Environment Variable Propagation
160export function getUpstreamProxyEnv(): Record<string, string> {
161 if (!state.enabled || !state.port || !state.caBundlePath) {
162 // If we inherited proxy vars from the parent, pass them through
163 if (process.env.HTTPS_PROXY && process.env.SSL_CERT_FILE) {
164 const inherited: Record<string, string> = {}
165 for (const key of ['HTTPS_PROXY', 'https_proxy', 'NO_PROXY', 'no_proxy',
166 'SSL_CERT_FILE', 'NODE_EXTRA_CA_CERTS', 'REQUESTS_CA_BUNDLE',
167 'CURL_CA_BUNDLE']) {
168 if (process.env[key]) inherited[key] = process.env[key]
169 }
170 return inherited
171 }
172 return {}
173 }
174 const proxyUrl = `http://127.0.0.1:${state.port}`
175 return {
176 HTTPS_PROXY: proxyUrl,
177 https_proxy: proxyUrl, // lowercase for Python
178 NO_PROXY: NO_PROXY_LIST,
179 no_proxy: NO_PROXY_LIST, // lowercase for Python
180 SSL_CERT_FILE: state.caBundlePath,
181 NODE_EXTRA_CA_CERTS: state.caBundlePath,
182 REQUESTS_CA_BUNDLE: state.caBundlePath, // Python requests
183 CURL_CA_BUNDLE: state.caBundlePath, // curl
184 }
185}
Proxy environment variables are set in multiple formats to cover different client libraries:
HTTPS_PROXY / https_proxy — Both cases (Node.js uses uppercase, Python uses lowercase)
SSL_CERT_FILE — OpenSSL generic
NODE_EXTRA_CA_CERTS — Node.js specific
REQUESTS_CA_BUNDLE — Python requests library
CURL_CA_BUNDLE — curl command
Subprocesses (Bash, MCP, LSP, Hooks) all inherit these variables through subprocessEnv().

Required action 1 »
List every environment variable that getUpstreamProxyEnv() sets to state.caBundlePath in the object it returns when the proxy is enabled, according to the environment variable propagation excerpt.
Required action 2 »
Answer these from the environment variable propagation excerpt:
(a) Which host address does proxyUrl point to?
(b) Which variable is described as "Node.js specific"?
(c) Through which function do subprocesses inherit the variables?
Required action 3 »
Extend the environment variable propagation excerpt past its final sentence, in the same technical voice.
The material that follows comes from a different source than the environment variable propagation excerpt.

Extracted information »
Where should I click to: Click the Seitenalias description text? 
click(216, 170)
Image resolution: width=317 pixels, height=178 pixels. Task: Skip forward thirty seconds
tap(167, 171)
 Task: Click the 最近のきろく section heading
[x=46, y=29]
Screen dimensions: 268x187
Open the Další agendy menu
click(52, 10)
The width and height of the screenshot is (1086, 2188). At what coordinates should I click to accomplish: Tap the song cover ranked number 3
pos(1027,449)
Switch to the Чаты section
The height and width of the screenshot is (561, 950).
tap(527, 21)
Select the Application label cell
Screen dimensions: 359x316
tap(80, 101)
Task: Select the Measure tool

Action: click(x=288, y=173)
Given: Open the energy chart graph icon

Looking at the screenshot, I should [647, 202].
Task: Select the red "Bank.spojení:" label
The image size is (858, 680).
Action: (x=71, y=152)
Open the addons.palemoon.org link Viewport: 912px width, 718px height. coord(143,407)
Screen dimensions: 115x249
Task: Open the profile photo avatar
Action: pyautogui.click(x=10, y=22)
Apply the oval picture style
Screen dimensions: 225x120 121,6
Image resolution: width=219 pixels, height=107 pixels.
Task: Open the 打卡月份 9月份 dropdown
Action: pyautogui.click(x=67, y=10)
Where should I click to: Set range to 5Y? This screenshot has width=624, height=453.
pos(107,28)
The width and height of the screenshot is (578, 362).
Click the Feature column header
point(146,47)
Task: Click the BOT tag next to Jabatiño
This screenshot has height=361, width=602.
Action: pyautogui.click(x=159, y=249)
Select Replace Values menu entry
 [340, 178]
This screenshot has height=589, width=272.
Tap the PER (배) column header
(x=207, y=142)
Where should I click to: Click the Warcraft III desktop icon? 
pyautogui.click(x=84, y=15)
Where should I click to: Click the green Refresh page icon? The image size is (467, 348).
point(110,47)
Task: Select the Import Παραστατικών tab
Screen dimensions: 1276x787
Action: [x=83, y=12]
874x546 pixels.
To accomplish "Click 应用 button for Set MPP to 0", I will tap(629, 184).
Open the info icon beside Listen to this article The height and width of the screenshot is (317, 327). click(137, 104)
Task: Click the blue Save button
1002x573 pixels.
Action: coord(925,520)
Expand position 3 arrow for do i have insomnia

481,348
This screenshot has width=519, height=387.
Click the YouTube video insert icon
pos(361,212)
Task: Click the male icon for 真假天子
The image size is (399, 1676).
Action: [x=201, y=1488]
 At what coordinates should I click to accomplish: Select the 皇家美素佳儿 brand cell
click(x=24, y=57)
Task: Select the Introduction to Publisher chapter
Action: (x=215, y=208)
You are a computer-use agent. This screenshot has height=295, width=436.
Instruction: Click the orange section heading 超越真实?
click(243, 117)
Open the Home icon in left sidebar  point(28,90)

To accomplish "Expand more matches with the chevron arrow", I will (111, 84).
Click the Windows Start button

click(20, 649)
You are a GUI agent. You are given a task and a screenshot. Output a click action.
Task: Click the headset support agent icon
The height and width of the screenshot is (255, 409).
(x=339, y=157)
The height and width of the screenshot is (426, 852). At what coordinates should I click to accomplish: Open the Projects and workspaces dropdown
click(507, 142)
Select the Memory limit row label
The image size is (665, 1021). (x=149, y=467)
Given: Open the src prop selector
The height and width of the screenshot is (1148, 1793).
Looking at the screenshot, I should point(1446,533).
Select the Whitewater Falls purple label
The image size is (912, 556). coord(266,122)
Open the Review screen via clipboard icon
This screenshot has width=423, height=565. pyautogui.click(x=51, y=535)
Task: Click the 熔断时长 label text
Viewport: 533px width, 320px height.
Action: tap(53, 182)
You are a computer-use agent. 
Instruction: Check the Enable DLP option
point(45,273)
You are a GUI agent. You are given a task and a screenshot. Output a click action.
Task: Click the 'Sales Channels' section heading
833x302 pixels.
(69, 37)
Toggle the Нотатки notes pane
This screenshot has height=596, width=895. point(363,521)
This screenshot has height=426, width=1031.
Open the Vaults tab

Task answer 1 »
SSL_CERT_FILE, NODE_EXTRA_CA_CERTS, REQUESTS_CA_BUNDLE, CURL_CA_BUNDLE

Task answer 2 »
(a) 127.0.0.1
(b) NODE_EXTRA_CA_CERTS
(c) subprocessEnv()

Task answer 3 »
Security Considerations Summary
Web Tool Security Layers
Pre-approved domain allowlist
100+ code documentation sites · GET requests only
Permission system
domain:hostname rules · allow/deny/ask
URL validation
Must be a valid URL · Rejects invalid formats
Authentication warning
Explicitly stated in prompt · WebFetch does not support auth
Sandbox network restrictions
Independent from WebFetch allowlist · Controls all network operations
Upstream proxy (CCR)
HTTPS MITM · Token protection + prctl
Six layers of security protection, from the most permissive (pre-approved allowlist auto-approves) to the most restrictive (upstream proxy MITM interception), forming defense in depth.
The key security isolation: WebFetch allowlist =/= sandbox network allowlist. huggingface.co may be a safe source for reading documentation (WebFetch), but allowing it through the sandbox for arbitrary network operations could become a data exfiltration channel (it supports file uploads).
Design Takeaways
Claude Code's web tool design embodies several core principles:
-
Least privilege — No domain access is allowed by default; only code documentation sites are pre-approved, everything else requires explicit user authorization
-
Security isolation — WebFetch (read-only GET) and sandbox network (arbitrary operations) have independent allowlists; WebSearch does not need an allowlist (controlled on the API side)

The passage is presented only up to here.